Dataset entries:
┄┄┄┄┄┄
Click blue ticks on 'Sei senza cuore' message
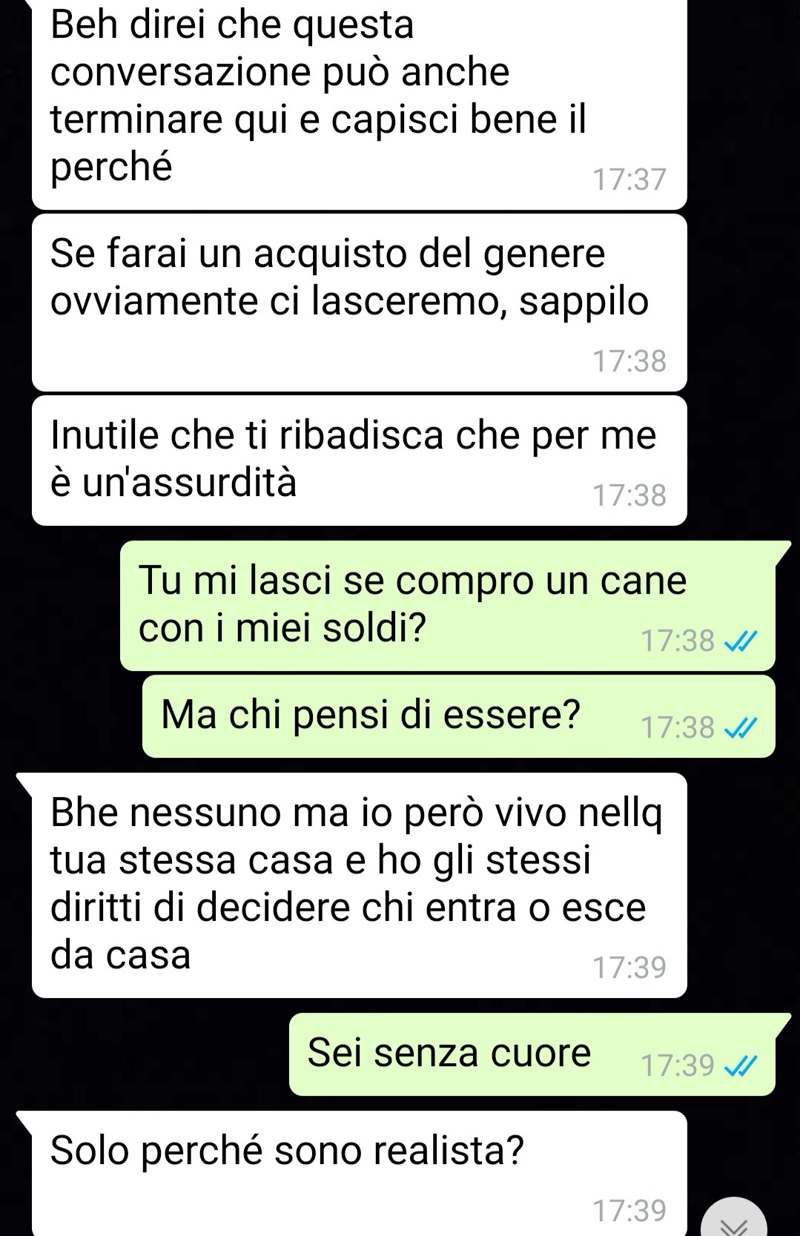pyautogui.click(x=740, y=1066)
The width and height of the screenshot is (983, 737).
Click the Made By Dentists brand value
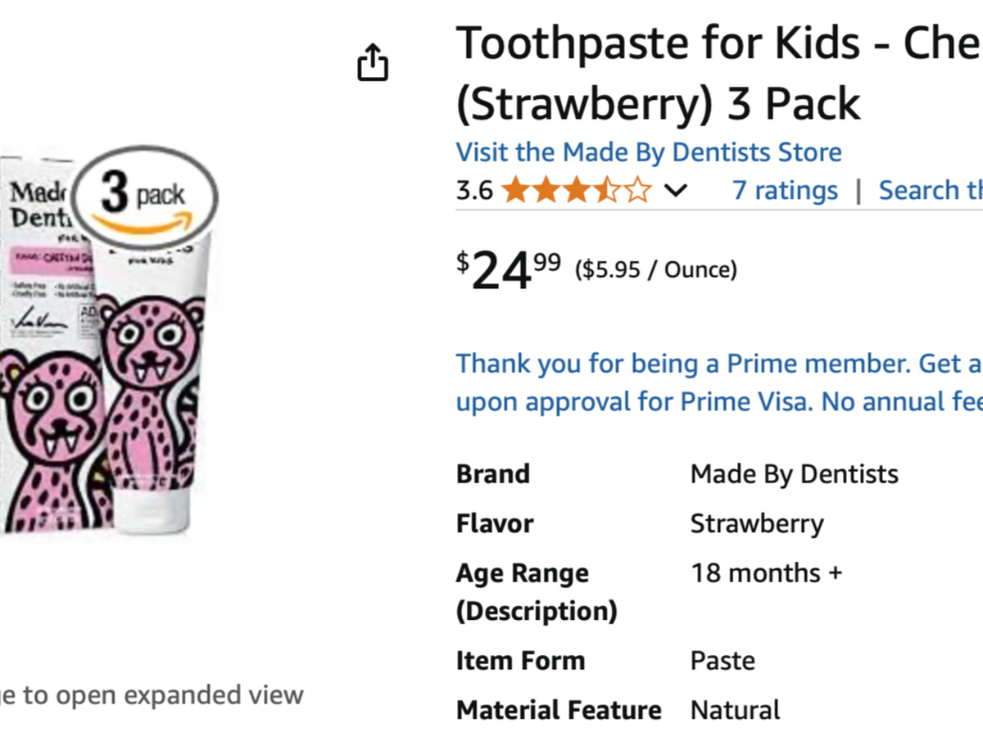[794, 474]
┄┄┄┄┄┄
Give the records back verbatim, pictures excluded.

Click blue ticks on 'Sei senza cuore' message
pyautogui.click(x=740, y=1066)
The width and height of the screenshot is (983, 737).
Click the Made By Dentists brand value
[794, 474]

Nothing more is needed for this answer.